It's waterproof, can be powered by a cord or by rechargeable batteries, and has optional accessories that let you stake it into the ground, twist it around a pole or lock it into place. Another accessory will connect the camera to the Internet via a cellular LTE connection instead of via Wi-Fi.
Canary has announced its first indoor/outdoor camera, the $199 Canary Flex, which will be available in mid-October.
Canary has also updated its subscription plans. Under the new scheme, a Canary membership will start at $10 per month for 30 days of video history, and will also include telephone-based incident support and a guarantee of paying up to $1,000 for a customer's home-insurance deductible for burglaries and other home-related incidents.
That's a significant markdown from Canary's current subscription plans, which run from $5 per month for two days of video history to $30 per month for 30 days. It's also less than Nest Labs' Nest Aware subscription, which maxes out at $30 per month for 30 days of video history. Users will be able to add extra Canary cameras to the subscription for $5 each (although the third is free), compared to $15 for each extra Nest camera.

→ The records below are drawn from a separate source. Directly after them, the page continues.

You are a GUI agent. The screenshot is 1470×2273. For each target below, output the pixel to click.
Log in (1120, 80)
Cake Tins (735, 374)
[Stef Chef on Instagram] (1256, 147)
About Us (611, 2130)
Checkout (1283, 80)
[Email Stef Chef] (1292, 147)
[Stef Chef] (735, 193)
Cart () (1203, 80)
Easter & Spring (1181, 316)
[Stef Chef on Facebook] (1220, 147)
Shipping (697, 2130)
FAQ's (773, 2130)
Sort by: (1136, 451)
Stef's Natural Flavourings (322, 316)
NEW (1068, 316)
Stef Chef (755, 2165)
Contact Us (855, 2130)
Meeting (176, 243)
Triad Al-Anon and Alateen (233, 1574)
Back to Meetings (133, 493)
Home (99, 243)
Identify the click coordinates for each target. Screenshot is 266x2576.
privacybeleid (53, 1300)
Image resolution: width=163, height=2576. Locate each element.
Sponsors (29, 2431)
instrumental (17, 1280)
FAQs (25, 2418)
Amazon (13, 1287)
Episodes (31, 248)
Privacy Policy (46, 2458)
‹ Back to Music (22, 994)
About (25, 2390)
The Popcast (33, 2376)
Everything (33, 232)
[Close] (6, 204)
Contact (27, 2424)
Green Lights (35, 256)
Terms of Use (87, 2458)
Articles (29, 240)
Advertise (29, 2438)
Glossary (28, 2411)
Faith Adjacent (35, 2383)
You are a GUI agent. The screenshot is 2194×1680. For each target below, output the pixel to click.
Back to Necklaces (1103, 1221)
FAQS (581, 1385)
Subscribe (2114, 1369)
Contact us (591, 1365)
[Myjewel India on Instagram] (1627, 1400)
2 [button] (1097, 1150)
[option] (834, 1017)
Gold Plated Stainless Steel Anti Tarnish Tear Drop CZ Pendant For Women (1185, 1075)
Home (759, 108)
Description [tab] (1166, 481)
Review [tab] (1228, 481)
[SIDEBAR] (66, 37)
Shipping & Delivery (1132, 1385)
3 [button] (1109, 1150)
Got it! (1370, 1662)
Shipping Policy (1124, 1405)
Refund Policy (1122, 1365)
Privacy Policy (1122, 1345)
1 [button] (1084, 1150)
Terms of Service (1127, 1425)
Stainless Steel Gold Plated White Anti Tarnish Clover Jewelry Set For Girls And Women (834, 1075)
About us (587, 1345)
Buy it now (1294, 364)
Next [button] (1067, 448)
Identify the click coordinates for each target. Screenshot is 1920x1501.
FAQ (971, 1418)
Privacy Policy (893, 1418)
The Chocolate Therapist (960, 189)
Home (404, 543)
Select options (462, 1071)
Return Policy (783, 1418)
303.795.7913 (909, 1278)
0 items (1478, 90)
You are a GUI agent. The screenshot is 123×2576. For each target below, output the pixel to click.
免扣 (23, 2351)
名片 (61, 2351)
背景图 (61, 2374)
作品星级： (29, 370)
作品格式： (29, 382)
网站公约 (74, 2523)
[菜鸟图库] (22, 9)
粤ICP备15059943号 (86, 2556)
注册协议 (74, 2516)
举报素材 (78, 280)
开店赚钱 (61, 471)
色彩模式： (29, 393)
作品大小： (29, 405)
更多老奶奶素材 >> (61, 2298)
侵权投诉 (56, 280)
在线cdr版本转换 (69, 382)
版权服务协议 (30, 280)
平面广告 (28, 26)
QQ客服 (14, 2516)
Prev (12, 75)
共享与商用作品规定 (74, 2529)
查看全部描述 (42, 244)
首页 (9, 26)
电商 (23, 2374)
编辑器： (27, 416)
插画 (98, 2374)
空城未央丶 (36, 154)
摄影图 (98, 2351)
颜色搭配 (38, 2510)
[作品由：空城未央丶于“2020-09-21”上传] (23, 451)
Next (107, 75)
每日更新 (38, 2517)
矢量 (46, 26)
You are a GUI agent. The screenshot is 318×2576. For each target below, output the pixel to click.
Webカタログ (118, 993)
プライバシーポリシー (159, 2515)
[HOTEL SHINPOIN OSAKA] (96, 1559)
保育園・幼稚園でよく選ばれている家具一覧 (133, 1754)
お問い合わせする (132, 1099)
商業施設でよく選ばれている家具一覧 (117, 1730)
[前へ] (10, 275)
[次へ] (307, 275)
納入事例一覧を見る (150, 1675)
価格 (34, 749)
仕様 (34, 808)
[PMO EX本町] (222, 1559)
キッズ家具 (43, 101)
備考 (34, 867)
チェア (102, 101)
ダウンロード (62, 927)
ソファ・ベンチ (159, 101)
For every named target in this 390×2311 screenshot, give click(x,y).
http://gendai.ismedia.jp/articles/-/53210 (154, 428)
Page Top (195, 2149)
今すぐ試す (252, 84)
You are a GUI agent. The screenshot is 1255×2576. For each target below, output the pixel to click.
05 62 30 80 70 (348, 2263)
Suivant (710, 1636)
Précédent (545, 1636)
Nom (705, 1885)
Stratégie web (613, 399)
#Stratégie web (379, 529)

The Flex has night vision, motion detection and a 116-degree wide-angle lens. At 8 ounces and 4.35 inches tall, it's a good deal smaller than the original Canary, which will still be sold and supported. It connects via dual-band a/b/g/n Wi-Fi as well as Bluetooth Low Energy.
The camera has a speaker and a microphone, but two-way intercom function will have to wait for a software update. The video resolution is "HD" — we asked a Canary representative and were told that this means 720p, instead of the original Canary's 1080p resolution, for "optimal streaming." The new camera also lacks the original's temperature, humidity and air-quality sensors.
The camera's outdoor operating temperatures range from 14 degrees to 113 degrees Fahrenheit (-10 to 45 Celsius), which is fine for most of the continental United States but might be dicey for some northern states, the desert Southwest and the Canadian prairie.
A Canary representative told us that the rechargeable batteries will last about four months on a charge. Users have the option of plugging in the Flex to an outdoor outlet as well.
During a hands-on with the Flex earlier this month, we were impressed by the camera's small size and appealing design. But the most interesting feature was the forthcoming 4G LTE mount, which connects the camera's feed to Verizon's cellular-data network instead of to local Wi-Fi.
With that accessory, the Canary Flex's range increases to the far corners of a ranch, for example, or to vacation homes or recreational boats. Pricing and availability for the 4G LTE mount have yet to be determined.
Until recently, Netgear's Arlo was the premier outdoor Wi-Fi security camera. But Nest brought its own outdoor camera, the Nest Cam Outdoor, to market earlier this month. Netgear itself will be updating its Arlo outdoor line this fall, and other security-camera makers may follow suit.